_What is expected:_
A single number is needed: how many lines of the data hold the word "computer".

::: Records provided :::

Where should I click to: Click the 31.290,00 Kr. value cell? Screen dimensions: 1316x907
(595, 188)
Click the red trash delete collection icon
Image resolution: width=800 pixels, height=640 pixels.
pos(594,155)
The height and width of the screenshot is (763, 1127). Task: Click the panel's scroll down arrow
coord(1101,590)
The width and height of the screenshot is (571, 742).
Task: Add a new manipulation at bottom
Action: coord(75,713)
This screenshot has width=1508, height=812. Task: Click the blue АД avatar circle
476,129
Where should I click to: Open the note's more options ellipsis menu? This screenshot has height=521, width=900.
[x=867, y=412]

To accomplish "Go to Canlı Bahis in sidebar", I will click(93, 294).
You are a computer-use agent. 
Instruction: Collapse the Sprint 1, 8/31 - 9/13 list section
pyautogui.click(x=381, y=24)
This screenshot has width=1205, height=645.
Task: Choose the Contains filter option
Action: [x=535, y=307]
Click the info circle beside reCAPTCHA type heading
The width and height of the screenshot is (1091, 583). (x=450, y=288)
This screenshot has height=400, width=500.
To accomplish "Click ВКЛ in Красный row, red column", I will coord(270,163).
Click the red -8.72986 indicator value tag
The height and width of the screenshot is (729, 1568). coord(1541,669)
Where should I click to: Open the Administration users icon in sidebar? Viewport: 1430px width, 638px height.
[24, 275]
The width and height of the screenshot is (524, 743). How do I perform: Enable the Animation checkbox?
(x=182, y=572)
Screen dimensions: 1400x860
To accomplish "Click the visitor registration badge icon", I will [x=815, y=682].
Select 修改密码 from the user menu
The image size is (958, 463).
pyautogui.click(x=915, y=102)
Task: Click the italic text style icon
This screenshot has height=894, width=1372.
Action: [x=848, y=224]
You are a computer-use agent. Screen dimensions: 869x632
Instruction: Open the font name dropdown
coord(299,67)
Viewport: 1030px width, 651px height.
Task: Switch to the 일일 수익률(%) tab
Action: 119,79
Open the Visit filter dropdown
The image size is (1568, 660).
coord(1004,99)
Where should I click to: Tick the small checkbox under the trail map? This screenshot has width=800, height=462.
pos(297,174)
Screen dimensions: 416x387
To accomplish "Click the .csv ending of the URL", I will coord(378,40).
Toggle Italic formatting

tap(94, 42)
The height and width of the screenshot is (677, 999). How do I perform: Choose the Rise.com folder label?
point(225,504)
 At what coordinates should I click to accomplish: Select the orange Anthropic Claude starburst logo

:::

_Solution:_
2